> **Problem**
Please say how many lines in the records contain the word "will", giving only the number.

> **Stored items**
+++

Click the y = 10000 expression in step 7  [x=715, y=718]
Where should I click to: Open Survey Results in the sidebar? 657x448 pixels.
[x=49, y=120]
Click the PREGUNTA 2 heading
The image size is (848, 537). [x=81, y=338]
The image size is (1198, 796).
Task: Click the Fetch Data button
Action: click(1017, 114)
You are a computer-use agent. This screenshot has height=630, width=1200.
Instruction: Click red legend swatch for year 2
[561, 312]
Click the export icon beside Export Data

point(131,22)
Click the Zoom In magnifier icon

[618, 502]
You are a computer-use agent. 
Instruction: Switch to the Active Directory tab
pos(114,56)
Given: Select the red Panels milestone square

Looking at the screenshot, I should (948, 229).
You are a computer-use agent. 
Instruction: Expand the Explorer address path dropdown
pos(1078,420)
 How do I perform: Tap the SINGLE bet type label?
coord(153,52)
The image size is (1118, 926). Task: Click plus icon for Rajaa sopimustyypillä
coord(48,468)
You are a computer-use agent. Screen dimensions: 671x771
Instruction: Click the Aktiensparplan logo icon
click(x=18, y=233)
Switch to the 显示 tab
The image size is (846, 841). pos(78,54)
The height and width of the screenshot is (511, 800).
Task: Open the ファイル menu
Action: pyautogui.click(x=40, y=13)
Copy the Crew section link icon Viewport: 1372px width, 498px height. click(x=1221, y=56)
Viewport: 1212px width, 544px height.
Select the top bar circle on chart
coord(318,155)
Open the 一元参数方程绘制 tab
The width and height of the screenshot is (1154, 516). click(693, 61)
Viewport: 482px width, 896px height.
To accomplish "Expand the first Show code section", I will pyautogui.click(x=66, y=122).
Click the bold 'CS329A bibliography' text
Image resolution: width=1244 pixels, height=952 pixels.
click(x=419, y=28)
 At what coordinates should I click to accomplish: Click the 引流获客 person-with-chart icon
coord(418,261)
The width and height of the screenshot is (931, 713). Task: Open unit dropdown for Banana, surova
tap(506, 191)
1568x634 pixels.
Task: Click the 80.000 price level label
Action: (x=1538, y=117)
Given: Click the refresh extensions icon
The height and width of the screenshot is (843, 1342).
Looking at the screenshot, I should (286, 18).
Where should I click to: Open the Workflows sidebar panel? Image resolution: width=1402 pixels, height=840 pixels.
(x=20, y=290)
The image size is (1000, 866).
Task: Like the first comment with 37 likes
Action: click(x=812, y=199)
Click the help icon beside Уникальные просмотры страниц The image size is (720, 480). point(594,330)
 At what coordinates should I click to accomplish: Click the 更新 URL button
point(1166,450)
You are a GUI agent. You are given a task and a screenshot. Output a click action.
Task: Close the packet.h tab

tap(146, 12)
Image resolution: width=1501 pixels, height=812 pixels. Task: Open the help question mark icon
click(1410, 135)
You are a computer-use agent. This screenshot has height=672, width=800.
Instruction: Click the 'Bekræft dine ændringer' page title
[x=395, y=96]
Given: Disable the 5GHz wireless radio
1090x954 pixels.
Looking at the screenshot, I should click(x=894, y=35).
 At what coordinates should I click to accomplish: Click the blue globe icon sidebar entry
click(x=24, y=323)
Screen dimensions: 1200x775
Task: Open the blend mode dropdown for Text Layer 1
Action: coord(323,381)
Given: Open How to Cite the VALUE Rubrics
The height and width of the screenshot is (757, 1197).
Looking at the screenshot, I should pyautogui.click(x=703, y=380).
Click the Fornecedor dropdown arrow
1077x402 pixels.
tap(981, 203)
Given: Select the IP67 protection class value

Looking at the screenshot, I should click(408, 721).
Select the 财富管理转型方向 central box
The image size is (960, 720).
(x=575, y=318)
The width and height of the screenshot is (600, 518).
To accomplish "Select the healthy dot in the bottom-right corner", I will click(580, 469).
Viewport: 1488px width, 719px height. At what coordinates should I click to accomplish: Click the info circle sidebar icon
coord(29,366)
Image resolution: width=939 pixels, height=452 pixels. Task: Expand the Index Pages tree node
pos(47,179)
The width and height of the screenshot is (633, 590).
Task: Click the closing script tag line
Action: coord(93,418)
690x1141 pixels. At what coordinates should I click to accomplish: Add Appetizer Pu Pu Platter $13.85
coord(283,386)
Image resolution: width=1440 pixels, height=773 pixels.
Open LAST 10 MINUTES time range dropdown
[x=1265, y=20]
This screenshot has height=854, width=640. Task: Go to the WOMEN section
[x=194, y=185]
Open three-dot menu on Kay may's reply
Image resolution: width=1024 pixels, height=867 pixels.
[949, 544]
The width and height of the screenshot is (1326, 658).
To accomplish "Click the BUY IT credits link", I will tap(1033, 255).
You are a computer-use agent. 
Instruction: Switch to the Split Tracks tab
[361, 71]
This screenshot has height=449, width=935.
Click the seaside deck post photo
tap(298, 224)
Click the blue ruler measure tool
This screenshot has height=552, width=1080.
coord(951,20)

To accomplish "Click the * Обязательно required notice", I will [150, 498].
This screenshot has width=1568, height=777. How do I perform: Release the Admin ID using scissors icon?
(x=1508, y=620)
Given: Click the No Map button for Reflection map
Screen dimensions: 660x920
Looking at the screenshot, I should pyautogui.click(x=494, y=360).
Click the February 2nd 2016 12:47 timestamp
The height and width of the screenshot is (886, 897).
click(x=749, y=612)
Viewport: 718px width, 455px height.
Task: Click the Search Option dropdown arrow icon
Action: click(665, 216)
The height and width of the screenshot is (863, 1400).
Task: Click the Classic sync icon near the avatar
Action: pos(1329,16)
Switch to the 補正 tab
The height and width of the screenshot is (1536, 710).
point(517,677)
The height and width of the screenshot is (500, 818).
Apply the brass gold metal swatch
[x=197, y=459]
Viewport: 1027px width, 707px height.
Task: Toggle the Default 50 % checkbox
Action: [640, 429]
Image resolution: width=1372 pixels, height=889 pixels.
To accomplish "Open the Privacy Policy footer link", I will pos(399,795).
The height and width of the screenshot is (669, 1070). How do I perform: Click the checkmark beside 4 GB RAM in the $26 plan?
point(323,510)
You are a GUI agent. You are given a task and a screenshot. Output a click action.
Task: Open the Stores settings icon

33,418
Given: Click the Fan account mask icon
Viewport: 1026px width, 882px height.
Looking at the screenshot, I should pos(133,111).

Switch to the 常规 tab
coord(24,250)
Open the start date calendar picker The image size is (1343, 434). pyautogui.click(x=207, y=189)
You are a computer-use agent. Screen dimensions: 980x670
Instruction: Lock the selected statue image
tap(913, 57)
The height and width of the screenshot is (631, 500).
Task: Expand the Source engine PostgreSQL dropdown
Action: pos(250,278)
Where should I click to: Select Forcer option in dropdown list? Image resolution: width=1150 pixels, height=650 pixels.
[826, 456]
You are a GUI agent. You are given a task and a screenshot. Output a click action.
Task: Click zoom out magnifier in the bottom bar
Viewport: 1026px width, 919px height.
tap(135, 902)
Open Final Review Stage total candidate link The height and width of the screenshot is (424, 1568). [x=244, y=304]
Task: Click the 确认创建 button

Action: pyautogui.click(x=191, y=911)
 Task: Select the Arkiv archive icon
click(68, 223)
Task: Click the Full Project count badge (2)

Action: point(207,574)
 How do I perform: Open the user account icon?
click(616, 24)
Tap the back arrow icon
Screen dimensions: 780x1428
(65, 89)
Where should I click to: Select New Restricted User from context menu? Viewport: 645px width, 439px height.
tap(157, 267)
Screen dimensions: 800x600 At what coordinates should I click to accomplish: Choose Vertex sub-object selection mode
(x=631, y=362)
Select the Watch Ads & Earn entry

+++

> **Solved problem**
5